LISTED ENTRIES:
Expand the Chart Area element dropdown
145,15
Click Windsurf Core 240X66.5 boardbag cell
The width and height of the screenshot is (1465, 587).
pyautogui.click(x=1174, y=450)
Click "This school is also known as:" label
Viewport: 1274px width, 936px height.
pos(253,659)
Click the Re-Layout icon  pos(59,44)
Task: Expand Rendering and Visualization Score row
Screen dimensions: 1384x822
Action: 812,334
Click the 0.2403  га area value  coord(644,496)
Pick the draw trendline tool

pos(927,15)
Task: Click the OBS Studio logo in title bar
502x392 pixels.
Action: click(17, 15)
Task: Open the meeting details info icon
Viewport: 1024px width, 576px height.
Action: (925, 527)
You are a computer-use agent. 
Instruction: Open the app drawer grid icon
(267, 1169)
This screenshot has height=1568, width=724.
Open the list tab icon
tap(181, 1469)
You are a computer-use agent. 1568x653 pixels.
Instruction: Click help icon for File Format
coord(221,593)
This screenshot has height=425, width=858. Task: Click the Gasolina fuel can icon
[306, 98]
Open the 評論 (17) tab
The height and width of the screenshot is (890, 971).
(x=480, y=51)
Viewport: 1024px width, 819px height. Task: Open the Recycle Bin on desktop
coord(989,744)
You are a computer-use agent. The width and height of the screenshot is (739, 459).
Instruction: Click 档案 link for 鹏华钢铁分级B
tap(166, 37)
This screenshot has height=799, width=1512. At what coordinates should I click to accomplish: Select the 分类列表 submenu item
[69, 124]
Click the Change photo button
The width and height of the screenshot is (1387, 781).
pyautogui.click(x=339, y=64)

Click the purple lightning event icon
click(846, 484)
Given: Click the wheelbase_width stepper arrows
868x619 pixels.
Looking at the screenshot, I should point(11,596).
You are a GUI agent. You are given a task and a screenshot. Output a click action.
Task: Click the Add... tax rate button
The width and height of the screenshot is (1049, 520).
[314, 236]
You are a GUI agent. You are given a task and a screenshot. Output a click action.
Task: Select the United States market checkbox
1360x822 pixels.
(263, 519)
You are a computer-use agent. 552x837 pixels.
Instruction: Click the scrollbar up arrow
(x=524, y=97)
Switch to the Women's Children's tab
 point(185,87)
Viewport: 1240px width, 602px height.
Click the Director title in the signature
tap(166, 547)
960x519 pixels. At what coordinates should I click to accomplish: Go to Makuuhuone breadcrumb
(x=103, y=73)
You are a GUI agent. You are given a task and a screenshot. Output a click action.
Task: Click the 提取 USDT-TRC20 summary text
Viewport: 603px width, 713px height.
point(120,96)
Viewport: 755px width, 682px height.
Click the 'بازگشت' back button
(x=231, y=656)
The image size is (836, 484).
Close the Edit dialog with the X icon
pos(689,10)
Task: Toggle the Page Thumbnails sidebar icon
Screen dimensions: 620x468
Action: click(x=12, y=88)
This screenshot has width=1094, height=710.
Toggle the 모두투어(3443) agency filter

WHAT IS EXPECTED: Your answer should consist only of the lines from the one with "The image size is (836, 484)." through the last line of the entries above, retyped exactly.

TASK RESPONSE:
The image size is (836, 484).
Close the Edit dialog with the X icon
pos(689,10)
Task: Toggle the Page Thumbnails sidebar icon
Screen dimensions: 620x468
Action: click(x=12, y=88)
This screenshot has width=1094, height=710.
Toggle the 모두투어(3443) agency filter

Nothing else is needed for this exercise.